Err, a current amplifier amplifies current and a voltage amplifier amplifies voltage?

The simple answer is yes.

If I recall correctly there was a nice on-demand online seminar about them somewhere on either the Analog Devices website or National Semiconductor's website. I don't recall all of the details, and I haven't used one since I watched the seminar, but here is what I remember off the top of my head. Current Feedback Op Amps (That is what you were referring to, yes?) have a completely different internal configuration than Voltage Feedback Op Amps. The two inputs are not high impedance "voltage measuring terminals", but rather are part of a current path to ground. The output stage "looks at" how much current is flowing between the two terminals and either increases or decreases its voltage to try to keep the current flowing between the two input terminals at a constant level. As you can see, this is wildly different from a voltage feedback op amp. However, surprisingly enough, many of the standard op amp circuit configurations will actually work very well with this setup. The important thing to remember had to do with the purpose of the feedback resistor. It seems to me that it set the gain independently of the other resistors in the circuit, where as a resistive divider sets the gain in a voltage feedback configuration. I could be wrong about the FB resistor setting the gain, but I can't remember for certain right now. The reason for using a Current Feedback op amp had to do with its high bandwidth and the fact that it doesn't suffer from the gain-bandwidth product limitation of voltage feedback op amps. If you recall, as you increase the gain on a VFBOA circuit, you begin to lose bandwidth. The main drawback stemmed from the CFBOA not having the high DC accuracy that the VFBOAs typically enjoy.

Well, there you go – nice and simple. Get the details for yourself for the full story and to make sure I didn't get some of it wrong. I hope this post was of more help than the last two.

Regards,

Scott

P.S. If you were not referring to op amp feedback configuration, but rather to the more fundamental topic of current-to-current, voltage-to-voltage, current-to-voltage and voltage-to-current amplification, then you may want to refer to a good general text on electronics. I highly recommend The Art of Electronics by Horowitz & Hill.

P.P.S. to my previous post above. I couldn't resist checking myself, and sure enough I was wrong about the feedback resistor setting the gain. The R1/R2 ratio still sets the gain, the FB resistor (R2) sets the cut-off frequency. The manufacturer usually specifies a relatively narrow range for the feedback resistor. I am pretty sure I remember reading somewhere that VFB amps have gotten so good (read "fast") that CFB amps aren't as big of a deal as they were when they first appeared.

Regards,

Scott

People are use to dealing with voltage feedback amps. For a normal non-inverting amp with two resistors the transfer function is vout/vin=(1+R2/R1), and for an inverting the transfer function is vout/vin=(-R2/R1). For a current feedback amp the transfer functions are the exact same.

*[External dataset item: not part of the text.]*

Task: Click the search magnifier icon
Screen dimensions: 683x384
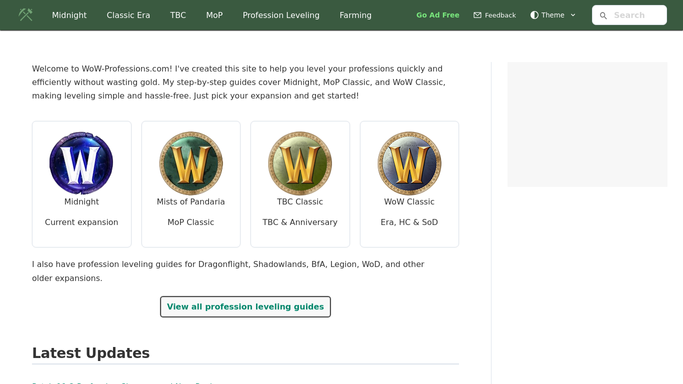Action: 603,16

There are many differences between the two amps in how they work. The normal voltage amp takes the voltages on the input (V+ and V-) subtracts the difference and then it multiplies the difference or voltage error by the open loop gain. So for a voltage feedback amp the output voltage is Vout=A*(V+ - V-). When you use feedback then you get the transfer function vout/vin=(1+R2/R1) assuming the open loop gain is very High.

For a current feedback amp the amp doesn't do anything to the input voltages, it only cares about the input current so the amp tries to make the input current into the V- equal to zero. The amp open loop gain looks something like vout=A*(I). When you do the math after adding feedback resistors you get the same transfer functions as the voltage feedback amps. One thing to note is it's not the exact same as the voltage feedback amp. If you put a cap across the feedback resistor, it can make the amplifier unstable. So you have to do the math.